■ Exercise instructions
1. Translate this sentence from the answering machine text into Spanish: "As landlines become less important due to the shift to cell phone technology, and as unified communications evolve, the installed base of TADs is shrinking."
2. In the answering machine text, rewrite everything from "An answering machine, answerphone, or" down to "recording callers' messages.", changing "trade name" to "brand name".

** begin Source excerpt **

An answering machine, answerphone, or message machine, also known as telephone messaging machine (or TAM) in the UK and some Commonwealth countries, ansaphone or ansafone (from a trade name), or telephone answering device (TAD), is used for answering telephone calls and recording callers' messages.
When a telephone rings a set number of times predetermined by the call's recipient the answering machine will activate and play either a generic announcement or a customized greeting created by the recipient.[1] Unlike voicemail, an answering machine is placed at the user's premises alongside—or incorporated within—the user's landline telephone, and unlike operator messaging, the caller does not talk to a human. As landlines become less important due to the shift to cell phone technology, and as unified communications evolve, the installed base of TADs is shrinking.

** end Source excerpt **
** begin Records shown **

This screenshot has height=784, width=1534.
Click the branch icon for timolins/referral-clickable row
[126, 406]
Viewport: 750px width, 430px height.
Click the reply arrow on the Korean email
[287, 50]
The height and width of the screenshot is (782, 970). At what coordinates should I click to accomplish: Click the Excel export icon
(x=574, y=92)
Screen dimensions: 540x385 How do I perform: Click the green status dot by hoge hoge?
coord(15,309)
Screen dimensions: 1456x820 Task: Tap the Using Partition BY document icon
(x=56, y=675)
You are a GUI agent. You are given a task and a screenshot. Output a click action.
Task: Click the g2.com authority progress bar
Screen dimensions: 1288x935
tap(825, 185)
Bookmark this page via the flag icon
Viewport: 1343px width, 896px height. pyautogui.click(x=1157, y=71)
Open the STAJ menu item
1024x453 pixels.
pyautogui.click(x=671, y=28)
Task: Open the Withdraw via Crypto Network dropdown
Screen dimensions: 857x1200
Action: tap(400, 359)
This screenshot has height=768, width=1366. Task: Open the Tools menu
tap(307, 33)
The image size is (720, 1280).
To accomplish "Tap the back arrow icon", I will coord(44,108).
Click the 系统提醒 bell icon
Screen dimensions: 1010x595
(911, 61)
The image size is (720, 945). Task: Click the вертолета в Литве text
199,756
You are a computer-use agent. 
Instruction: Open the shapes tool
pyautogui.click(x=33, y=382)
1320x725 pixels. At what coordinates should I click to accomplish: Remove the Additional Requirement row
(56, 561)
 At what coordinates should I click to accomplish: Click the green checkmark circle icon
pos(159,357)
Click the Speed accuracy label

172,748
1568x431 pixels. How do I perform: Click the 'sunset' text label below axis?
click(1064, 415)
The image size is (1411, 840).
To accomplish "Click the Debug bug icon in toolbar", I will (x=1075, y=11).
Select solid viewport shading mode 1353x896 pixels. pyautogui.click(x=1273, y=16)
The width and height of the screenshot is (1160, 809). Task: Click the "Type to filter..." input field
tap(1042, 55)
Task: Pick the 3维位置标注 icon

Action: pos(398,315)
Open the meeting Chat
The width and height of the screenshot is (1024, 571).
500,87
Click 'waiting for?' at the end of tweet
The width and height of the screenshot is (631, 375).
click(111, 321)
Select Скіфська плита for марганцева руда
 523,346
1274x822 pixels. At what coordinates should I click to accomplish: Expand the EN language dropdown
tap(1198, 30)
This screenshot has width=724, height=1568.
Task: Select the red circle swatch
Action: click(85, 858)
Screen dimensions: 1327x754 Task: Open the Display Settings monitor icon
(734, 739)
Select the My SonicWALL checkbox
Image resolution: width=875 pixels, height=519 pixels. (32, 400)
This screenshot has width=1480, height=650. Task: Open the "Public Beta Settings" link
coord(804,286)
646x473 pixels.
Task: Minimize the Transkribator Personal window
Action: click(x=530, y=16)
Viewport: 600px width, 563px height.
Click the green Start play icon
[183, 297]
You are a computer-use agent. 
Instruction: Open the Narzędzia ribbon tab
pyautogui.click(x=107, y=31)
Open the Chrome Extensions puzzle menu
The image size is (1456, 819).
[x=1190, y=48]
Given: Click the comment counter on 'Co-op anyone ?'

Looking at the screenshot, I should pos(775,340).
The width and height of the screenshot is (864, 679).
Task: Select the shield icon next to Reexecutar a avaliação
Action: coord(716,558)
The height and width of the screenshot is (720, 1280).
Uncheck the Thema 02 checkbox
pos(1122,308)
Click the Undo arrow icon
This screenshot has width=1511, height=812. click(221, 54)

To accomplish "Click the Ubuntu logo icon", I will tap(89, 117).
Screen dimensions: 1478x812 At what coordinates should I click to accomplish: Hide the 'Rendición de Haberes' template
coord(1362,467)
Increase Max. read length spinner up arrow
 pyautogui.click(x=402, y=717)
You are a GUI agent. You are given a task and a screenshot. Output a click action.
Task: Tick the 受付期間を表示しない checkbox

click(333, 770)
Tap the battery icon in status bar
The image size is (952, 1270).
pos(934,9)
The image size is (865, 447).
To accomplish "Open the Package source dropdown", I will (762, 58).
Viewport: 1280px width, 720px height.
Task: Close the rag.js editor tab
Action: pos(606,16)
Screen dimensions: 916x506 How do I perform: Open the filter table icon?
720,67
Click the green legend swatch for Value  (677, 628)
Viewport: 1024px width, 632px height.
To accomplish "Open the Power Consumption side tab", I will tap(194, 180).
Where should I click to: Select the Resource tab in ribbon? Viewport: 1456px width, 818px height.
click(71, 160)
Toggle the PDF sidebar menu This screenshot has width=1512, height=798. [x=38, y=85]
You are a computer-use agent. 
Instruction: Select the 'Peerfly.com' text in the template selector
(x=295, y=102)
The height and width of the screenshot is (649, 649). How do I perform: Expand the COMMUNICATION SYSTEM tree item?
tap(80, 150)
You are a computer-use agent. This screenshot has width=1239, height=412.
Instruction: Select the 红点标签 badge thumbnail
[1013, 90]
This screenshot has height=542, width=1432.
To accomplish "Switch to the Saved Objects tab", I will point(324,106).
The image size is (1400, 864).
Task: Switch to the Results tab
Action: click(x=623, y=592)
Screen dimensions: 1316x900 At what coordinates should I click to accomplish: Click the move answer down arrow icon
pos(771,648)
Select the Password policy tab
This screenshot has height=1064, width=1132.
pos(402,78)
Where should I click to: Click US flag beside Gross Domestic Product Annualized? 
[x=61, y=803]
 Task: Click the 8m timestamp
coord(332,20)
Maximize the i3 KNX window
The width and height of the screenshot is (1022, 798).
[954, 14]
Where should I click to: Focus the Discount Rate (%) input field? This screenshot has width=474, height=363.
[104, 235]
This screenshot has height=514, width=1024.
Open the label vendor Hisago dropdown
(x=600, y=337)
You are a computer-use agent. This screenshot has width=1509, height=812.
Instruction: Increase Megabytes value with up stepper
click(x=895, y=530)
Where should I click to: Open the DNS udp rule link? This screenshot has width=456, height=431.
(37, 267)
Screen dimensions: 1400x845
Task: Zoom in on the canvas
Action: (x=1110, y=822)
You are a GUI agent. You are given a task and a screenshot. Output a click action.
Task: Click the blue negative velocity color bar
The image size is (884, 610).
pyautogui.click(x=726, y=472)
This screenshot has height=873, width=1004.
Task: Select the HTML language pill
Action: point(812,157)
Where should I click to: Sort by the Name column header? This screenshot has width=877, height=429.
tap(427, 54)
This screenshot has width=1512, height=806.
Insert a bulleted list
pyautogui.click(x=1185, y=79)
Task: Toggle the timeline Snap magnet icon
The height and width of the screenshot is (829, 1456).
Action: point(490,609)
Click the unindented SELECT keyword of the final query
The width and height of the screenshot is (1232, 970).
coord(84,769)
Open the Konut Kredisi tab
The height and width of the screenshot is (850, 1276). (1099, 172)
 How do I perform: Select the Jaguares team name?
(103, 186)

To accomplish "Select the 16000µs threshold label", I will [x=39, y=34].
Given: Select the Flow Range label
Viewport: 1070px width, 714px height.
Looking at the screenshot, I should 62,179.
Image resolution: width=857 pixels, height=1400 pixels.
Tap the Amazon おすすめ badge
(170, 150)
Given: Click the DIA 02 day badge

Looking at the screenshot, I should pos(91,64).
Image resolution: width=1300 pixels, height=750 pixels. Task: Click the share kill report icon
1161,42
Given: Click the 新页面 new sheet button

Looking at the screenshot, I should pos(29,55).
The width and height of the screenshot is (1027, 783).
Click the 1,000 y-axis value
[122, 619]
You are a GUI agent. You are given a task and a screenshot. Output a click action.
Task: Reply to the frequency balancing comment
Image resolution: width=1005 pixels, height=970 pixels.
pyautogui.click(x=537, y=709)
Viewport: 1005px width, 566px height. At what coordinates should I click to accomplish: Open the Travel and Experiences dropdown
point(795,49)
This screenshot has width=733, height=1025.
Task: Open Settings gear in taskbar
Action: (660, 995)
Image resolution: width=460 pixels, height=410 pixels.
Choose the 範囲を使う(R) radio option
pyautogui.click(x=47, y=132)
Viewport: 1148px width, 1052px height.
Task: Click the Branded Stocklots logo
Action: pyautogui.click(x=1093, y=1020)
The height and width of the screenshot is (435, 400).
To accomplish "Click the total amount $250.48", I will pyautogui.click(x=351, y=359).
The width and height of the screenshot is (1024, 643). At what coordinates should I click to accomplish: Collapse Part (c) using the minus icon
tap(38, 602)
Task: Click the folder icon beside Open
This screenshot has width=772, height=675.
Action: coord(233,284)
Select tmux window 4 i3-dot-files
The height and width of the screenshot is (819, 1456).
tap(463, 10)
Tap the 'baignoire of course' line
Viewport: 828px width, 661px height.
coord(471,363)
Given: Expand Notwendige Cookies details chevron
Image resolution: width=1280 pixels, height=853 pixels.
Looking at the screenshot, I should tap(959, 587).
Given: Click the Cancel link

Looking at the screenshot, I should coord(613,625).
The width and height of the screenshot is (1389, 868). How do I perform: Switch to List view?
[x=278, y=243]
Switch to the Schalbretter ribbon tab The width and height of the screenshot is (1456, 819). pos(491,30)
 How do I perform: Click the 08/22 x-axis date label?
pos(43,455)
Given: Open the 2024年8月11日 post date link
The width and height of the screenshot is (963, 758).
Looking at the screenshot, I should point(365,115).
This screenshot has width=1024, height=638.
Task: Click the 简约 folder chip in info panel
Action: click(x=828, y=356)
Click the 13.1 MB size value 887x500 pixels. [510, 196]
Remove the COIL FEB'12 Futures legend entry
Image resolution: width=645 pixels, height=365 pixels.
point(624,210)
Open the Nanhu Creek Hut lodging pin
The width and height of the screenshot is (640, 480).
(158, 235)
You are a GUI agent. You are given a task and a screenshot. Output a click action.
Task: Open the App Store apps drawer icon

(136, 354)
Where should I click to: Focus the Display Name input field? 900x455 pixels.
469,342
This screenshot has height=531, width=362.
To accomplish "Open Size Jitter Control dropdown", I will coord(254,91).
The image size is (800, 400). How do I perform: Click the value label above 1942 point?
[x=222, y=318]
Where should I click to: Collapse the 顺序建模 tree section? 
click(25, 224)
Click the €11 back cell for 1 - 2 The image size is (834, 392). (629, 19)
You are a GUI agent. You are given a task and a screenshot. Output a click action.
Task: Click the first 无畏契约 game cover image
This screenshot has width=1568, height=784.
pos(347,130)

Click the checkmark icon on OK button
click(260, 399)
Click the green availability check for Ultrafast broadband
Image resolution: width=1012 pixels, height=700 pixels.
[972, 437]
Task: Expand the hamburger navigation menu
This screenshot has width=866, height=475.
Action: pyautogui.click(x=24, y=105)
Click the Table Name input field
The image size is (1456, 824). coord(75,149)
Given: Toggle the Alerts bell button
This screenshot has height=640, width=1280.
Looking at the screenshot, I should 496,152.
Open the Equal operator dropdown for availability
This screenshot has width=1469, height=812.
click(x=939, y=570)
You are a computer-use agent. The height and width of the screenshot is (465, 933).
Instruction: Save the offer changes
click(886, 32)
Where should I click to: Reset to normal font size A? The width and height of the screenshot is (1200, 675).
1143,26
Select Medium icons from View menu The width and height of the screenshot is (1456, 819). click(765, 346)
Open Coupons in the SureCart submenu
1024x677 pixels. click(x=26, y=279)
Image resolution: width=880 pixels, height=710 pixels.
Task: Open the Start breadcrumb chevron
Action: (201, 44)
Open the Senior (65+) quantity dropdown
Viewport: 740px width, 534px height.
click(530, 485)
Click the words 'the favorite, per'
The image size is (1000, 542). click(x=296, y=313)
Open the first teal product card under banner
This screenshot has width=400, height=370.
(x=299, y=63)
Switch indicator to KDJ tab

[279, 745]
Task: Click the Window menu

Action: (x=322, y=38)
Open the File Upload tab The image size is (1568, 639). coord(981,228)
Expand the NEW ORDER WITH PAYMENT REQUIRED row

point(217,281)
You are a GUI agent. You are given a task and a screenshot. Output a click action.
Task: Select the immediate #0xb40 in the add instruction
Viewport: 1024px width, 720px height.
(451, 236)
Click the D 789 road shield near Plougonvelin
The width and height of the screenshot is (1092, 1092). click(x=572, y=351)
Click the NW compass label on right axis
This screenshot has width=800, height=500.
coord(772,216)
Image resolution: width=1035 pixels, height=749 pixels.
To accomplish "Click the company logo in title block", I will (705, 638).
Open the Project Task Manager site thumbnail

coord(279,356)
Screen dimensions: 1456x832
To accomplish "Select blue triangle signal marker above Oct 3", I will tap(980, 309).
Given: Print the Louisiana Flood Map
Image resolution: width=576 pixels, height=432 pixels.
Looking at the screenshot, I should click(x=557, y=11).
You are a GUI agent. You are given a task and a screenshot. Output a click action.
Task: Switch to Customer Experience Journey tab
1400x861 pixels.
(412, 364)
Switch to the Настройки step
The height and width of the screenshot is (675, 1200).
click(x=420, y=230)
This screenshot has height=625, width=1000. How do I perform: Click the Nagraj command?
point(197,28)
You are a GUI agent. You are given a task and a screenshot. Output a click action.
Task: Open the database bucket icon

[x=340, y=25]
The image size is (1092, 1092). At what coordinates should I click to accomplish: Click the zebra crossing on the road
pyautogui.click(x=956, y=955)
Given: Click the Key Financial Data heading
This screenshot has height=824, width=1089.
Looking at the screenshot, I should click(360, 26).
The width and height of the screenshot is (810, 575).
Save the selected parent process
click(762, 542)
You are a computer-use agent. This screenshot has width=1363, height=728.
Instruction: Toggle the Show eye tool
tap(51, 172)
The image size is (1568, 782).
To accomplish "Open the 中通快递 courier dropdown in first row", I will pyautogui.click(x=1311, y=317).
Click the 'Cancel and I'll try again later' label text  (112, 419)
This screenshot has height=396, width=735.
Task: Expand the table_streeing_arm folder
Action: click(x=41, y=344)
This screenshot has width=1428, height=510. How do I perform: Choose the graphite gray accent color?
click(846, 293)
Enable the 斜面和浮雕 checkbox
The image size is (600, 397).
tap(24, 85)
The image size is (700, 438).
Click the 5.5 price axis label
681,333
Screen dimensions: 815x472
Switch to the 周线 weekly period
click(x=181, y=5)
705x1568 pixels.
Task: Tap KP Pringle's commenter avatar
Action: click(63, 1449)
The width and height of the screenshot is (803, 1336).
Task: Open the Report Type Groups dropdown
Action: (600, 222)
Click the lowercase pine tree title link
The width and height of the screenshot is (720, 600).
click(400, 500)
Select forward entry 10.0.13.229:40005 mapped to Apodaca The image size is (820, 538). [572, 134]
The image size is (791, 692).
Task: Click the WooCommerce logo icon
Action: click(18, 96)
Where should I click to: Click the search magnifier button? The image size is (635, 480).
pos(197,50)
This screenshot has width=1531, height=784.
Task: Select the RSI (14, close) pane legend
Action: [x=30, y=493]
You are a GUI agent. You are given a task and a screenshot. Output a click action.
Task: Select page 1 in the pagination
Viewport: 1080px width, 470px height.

** end Records shown **

■ Answers by task
1. A medida que los teléfonos fijos pierden importancia debido al cambio hacia la tecnología de los teléfonos celulares, y a medida que evolucionan las comunicaciones unificadas, la base instalada de TAD se está reduciendo.

2.
An answering machine, answerphone, or message machine, also known as telephone messaging machine (or TAM) in the UK and some Commonwealth countries, ansaphone or ansafone (from a brand name), or telephone answering device (TAD), is used for answering telephone calls and recording callers' messages.